How do values shape the decsisions we all make?
Decision Scenario Cards
Anticipatory Set: (10 min) Auditory, Intrapersonal, Verbal
Ask students to silently write down which choice they would make in the following situations.
1. You have just been offered two jobs on the same day. Do you (a) accept a position as a peace officer to help your community for a low salary, or (b) accept a position as a debt collector for a very high salary?
2. You have just gotten married and you are very happy. Do you (a) buy a beautiful house, or (b) start a college fund for your future children?
3. You have just been accepted to learn the most exciting career you have dreamed of, but in order to learn you have to move away from all your friends and family for five years. Do you (a) go to learn your dream career, or (b) stay with your friends and family?

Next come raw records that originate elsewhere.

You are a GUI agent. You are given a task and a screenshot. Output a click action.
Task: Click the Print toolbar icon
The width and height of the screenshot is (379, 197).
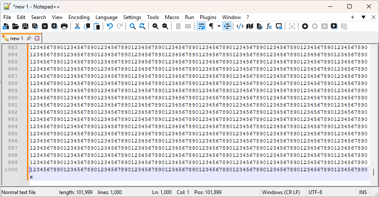click(x=64, y=26)
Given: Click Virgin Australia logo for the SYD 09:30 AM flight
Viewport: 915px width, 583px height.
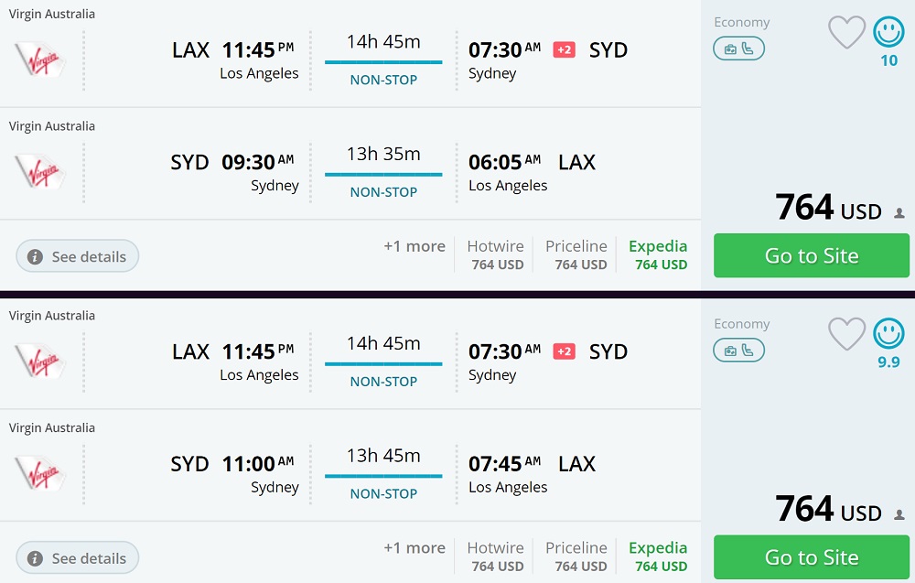Looking at the screenshot, I should [40, 171].

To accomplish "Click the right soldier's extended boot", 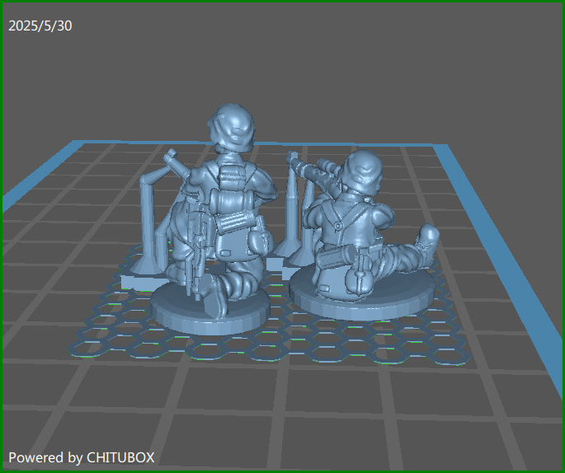I will pyautogui.click(x=426, y=237).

Ask students to show hands for what they chose. Introduce the idea that we make decisions based on what we value. Ask which values are shown by each choice in each scenario.
Independent Work: (15 min)
Ask students to complete the Values Inventory. To maintain quiet, I usually play classical music at this time.

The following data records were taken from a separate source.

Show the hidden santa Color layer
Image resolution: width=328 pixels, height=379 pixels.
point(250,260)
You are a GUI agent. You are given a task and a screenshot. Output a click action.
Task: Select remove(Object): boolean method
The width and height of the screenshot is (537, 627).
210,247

Guided Practice: (30 min) Interpersonal, Kinesthetic, Logical
Distribute scenario cards around the room and a scenario inventory sheet to each student. Ask students to circulate and make hyptothetical choices.
When this is finished, ask students to compare their choices and their inventory results and to write a personal reflection on their values and how their values have impacted their decision-making in the past. They should also address how they can use this knowledge in future decisions.

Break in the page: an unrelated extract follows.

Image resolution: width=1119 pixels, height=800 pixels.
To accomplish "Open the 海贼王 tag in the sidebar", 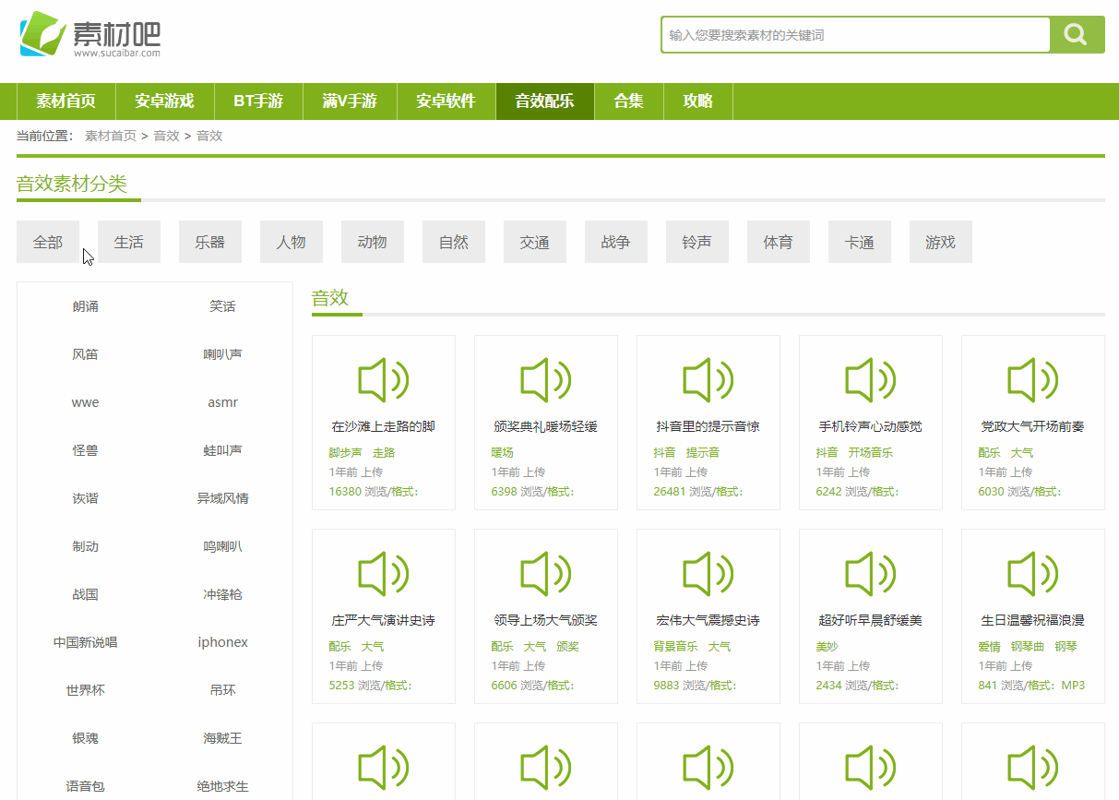I will [x=221, y=738].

Discuss some of the key decisions that Marji makes in Persepolis. Ask what values are demonstrated in each- and whether Marji was following her true self when she made those decisions.
For example, Marji
Goes to the protests
Makes fun of hijab rules
Leaves for France
Conclusion/Assessment: (5 min)
To allow students to see what they have in common, play “four corners” with the values on the summary of the inventory.
Vocab to Watch Out For:
What went well?
What would you change?
What needs explanation?
Students put a lot of thought into their decisions and were interested in learning more about themselves.
I would add more scenarios or do more together, they finished more quickly than I anticipated. However, they were able to have a complex discussion of Marji’s decisions.
You can take this much further in terms of character education, but I left it very simple in order to just cover enough that they can reflect on this concept in future units.